GIVEN PASSAGE>
....................

NASA to Decide if a New Mission to Saturn’s Moon, Titan Will Fly in 2025

Asgardia.space
Asgardia Space Nation
4 min readJan 25, 2019

A group of experts are working on a proposed mission called Dragonfly. On this mission, the scientists want to combine terrestrial drone technology and instruments honed by Mars exploration to investigate the complex chemical reactions happening on Saturn’s largest moon, Titan. Later in 2019, NASA will need to decide between this mission or a mission to gather samples from a comet.

Melissa Trainer, a deputy principal investigator with the Dragonfly mission and a scientist at NASA, said to Space.com that this is not only a very exciting concept with fascinating and compelling science but it’s also a doable mission that is feasible from an engineering standpoint.

If selected, Dragonfly would try to launch in 2025 and arrive at Titan in 2034. Titan is oddly similar to our planet for a strange moon so far away. On Earth, sunlight powers organic life growing in fields and forests; the same sunlight causes chemical reactions in Titan’s upper atmosphere that results in large organic molecules which pour down on the moon’s surface, very much like rainwater on Earth. While our planet’s landscape is made of rock covered in places by water, Titan’s landscape is composed of water ice covered in areas by organic compounds.

We know these traits about Saturn’s largest moon because of data collected by the Cassini mission to Saturn’s system and the Huygens probe that travelled with Cassini and touched down on Titan in 2005. Those two spacecraft completely reshaped the ideas scientists’ has about this moon.

As Elizabeth “Zibi” Turtle, the principal investigator for Dragonfly and a planetary scientist at the Johns Hopkins University of Applied Physics Laboratory told Space.com, experts didn’t know how Titan worked as a system before Cassini arrived. We had enticing hints, but Cassini and Huygens really took it from a mysterious moon to a place that is incredibly familiar. Cassini really showed us Titan as a world and how it works and the different processes that are acting out there.

Unfortunately, Cassini was unable to get a good view of the surface through the moon’s thick atmosphere, and only hours after the Huygens probe touched down, it ran out of battery power. So, if all goes well, Dragonfly would be able to explore dozens of sites throughout two Earth years. Plus, some parts of the suggested mission aren’t as hard as one might expect.

For example, landing on Titan isn’t as hard as it might seem. Trainer, who also works with the Curiosity rover on Mars, remembers the so-called “7 minutes of terror” during that rover’s action-packed landing, as the spacecraft struggled to slow itself fast enough to touch down lightly. She explained that compared to that, landing on Titan is just this leisurely, gentle float down to the surface and takes over 2 hours due to the dense atmosphere.

Trainer compared Titan’s atmosphere to a pillow, stating that combined with the low gravity on the moon (about a seventh the strength of Earth’s) makes putting an aircraft on a distant moon much more doable. Dragonfly will have a rotor-copter design that will allow it to lift itself off the surface and fly away using the nuclear power source that NASA has available for this type of mission.

But incorporating extraterrestrial drone technology is only a means to an end, not the final objective. Trainer said the truth is the mission is really about spending most of the time on the surface. The mission is really a landed package and a science laboratory, where most of the science is done on the ground, and then they fly to relocate and to get some data on the surface. After they move to a new place and they do more landed science.

....................

ABOUT THIS TASK>
Reproduce verbatim the portion of the article on the proposed Dragonfly mission to Titan that starts at "We know these" and ends at "about this moon.".

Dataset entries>
....................

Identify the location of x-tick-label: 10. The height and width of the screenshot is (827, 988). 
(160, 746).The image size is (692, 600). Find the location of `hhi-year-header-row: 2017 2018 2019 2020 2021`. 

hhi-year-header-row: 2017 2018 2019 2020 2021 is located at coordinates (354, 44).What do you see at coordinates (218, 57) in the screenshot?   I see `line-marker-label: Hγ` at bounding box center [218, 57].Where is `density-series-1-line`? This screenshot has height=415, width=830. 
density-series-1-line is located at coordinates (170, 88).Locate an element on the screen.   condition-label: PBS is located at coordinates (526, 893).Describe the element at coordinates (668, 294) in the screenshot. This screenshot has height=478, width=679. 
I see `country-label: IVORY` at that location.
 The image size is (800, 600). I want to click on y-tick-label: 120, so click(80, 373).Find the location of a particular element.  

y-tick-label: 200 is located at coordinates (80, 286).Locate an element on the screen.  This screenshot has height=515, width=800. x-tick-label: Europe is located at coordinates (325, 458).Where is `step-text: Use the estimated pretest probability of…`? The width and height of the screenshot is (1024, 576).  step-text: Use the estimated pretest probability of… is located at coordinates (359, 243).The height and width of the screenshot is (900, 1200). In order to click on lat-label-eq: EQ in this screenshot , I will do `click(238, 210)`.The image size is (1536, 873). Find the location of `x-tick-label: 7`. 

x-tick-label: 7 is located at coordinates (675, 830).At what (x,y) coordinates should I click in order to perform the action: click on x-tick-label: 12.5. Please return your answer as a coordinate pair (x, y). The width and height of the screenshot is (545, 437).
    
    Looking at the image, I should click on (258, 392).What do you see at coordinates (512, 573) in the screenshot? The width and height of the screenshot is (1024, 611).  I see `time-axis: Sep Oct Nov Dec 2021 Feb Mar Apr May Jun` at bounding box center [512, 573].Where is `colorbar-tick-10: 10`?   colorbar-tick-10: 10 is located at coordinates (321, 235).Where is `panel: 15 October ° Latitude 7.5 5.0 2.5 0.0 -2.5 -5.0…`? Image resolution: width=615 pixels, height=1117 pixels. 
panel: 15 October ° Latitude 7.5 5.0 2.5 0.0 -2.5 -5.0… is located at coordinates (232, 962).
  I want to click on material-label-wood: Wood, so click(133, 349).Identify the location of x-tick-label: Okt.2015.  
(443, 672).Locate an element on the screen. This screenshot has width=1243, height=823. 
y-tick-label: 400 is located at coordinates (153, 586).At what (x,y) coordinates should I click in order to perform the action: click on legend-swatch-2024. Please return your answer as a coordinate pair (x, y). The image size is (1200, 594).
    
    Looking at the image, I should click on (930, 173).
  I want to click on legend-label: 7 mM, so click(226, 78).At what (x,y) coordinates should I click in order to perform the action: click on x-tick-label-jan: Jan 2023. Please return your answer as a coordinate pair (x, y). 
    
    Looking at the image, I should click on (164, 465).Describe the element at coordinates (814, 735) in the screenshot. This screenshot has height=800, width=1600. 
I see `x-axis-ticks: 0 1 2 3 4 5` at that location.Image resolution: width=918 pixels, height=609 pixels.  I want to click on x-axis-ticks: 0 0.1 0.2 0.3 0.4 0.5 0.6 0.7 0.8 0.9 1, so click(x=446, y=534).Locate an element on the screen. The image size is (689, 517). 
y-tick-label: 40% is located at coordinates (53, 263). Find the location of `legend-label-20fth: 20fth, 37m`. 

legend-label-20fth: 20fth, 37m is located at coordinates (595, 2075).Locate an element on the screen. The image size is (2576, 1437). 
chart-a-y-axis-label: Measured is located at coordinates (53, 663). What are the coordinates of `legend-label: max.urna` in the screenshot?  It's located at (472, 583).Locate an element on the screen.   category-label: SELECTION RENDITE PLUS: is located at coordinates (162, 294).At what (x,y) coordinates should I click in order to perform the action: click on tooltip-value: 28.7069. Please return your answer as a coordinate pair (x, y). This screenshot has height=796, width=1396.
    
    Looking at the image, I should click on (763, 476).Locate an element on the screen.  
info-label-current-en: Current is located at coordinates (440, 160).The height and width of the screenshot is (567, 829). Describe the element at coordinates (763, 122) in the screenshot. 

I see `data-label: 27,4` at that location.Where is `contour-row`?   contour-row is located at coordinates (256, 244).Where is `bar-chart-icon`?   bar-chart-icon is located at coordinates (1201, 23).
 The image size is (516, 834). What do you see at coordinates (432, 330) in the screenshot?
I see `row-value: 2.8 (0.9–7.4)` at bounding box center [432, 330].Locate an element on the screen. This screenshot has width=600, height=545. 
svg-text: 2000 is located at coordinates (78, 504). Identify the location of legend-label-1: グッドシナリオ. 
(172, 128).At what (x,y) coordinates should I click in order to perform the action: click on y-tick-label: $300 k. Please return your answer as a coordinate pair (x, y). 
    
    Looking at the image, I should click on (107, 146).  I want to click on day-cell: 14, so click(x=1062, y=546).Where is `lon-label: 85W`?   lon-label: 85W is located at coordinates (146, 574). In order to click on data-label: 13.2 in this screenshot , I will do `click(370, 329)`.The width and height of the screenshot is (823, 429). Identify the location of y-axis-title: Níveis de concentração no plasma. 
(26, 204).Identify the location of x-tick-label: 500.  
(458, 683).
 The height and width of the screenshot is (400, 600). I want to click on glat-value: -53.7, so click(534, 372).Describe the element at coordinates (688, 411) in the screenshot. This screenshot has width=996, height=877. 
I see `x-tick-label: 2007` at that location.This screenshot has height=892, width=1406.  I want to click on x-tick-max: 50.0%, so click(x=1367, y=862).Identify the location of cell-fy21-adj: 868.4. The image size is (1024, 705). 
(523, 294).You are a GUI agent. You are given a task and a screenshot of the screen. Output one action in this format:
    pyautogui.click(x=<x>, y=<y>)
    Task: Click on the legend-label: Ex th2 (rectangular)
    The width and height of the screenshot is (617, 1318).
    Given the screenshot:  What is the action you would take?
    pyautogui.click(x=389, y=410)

....................

RESULT OF THIS EXERCISE>
We know these traits about Saturn’s largest moon because of data collected by the Cassini mission to Saturn’s system and the Huygens probe that travelled with Cassini and touched down on Titan in 2005. Those two spacecraft completely reshaped the ideas scientists’ has about this moon.